That irascible anti-hero Toad is back once again, causing mischief and landing hot air balloons on church steeples in the latest rendition of the literary classic The Wind in the Willows.
Despite receiving no encouragement — even advice not to continue — Jacqueline Kelly felt compelled to write Return to the Willows (released October 30) after reading Kenneth Grahame’s 1908 original and subsequently living with its characters in her head for over 50 years.
“I still have the emails from those saying not to do it,” said New Zealand-native Kelly, who has made Austin her home since 1980. She attended the University of Texas School of Law in 1991 before deciding writing fiction was what would make her happy.
So far reactions to her daring move to write a sequel to the Scot’s classic — resurrecting Mole, Rat, Badger and Toad for further adventures — have been positive.
The New York Times said Kelly has “fashioned a witty adventure that is worthy of Grahame,” while the Wall Street Journal described it as a “sparkling sequel, an act of extended mimicry that allows us to enjoy new escapades with complex and memorable characters.”
These include some new faces, such as Toad’s young nephew Humphrey, who comes to stay at Toad Hall and has a passion for pyrotechnics (not a problem until his fireworks end up in his less-than-responsible uncle’s hands), as well as Matilda, a feisty female water rat who has “twinkling brown eyes, lustrous fur, neat ears, and a delicate muzzle” and catches the amorous eye of Rat (and who can blame him!).
Kelly broke with the tradition of Grahame’s all-male cast, as well as upped the narrative tempo of her story to better appeal to contemporary readers.

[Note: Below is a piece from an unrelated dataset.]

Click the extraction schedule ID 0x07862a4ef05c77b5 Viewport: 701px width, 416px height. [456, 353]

“I wanted to make it more adventurous as todays eight year olds have lots of distractions,” she explained.
But like Grahame’s original, Kelly’s book is aimed at readers of all ages. To help her, she teamed up with Texas-born illustrator Clint Young to recreate the River and the Wild Wood.
“A Texas boy doing illustrations just doesn’t sound right and proper,” Young said. He studied previous artworks by those such as E. H. Shephard, Inga Moore and Beatrix Potter to try and capture the essence of what they did so well in depicting animals behaving like humans.

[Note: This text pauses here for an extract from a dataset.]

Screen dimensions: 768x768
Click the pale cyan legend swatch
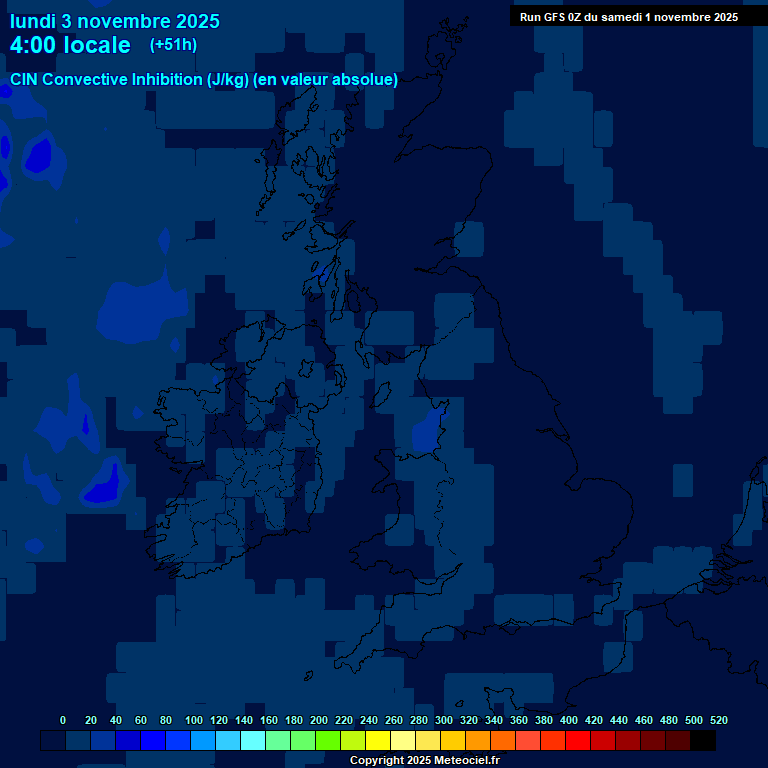coord(253,741)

Footnotes are scattered throughout the book to assist readers who haven’t read Grahame’s original or might not be familiar with the British vernacular Kelly uses (“gobstopper” is a jawbreaker, “biscuits” are cookies, and “his nibs” means someone who thinks he’s a gentleman).
But plenty of visitors to this year's Texas Book Festival remembered The Wind in the Willows and were thrilled to discover Kelly's sequel. Austin even used to have a book store called Toad Hall.
Attention on the book has so far been limited to within the U.S. but Kelly hopes it will eventually be well received in the U.K., where Grahame spent idyllic childhood summers by the river Thames in Berkshire which are believed to have inspired his best known creation.
Looking to the future, Kelly wants to visit the English city of Cambridge to see Trinity College — which features in her story when Toad becomes a professor — and perhaps gather some more inspiration herself.
“If I can come up with a way to have more time with the characters, I may well write more,” she said.